**SET TASK:**
Extract each line of the records below that contains the string "named", matching case exactly.
————
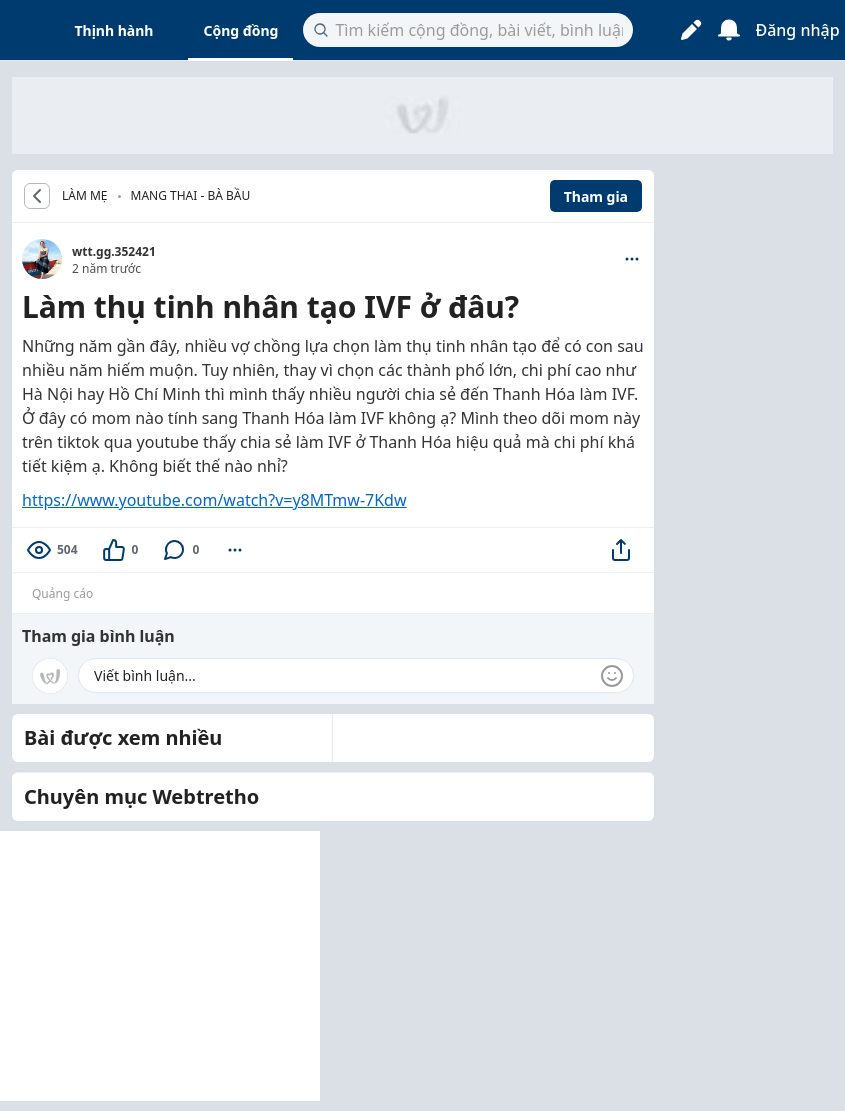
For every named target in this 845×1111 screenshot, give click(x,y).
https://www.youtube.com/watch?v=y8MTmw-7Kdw (214, 500)
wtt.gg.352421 (114, 251)
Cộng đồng (240, 30)
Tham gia (596, 196)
————
**EXERCISE OUTPUT:**
For every named target in this 845×1111 screenshot, give click(x,y).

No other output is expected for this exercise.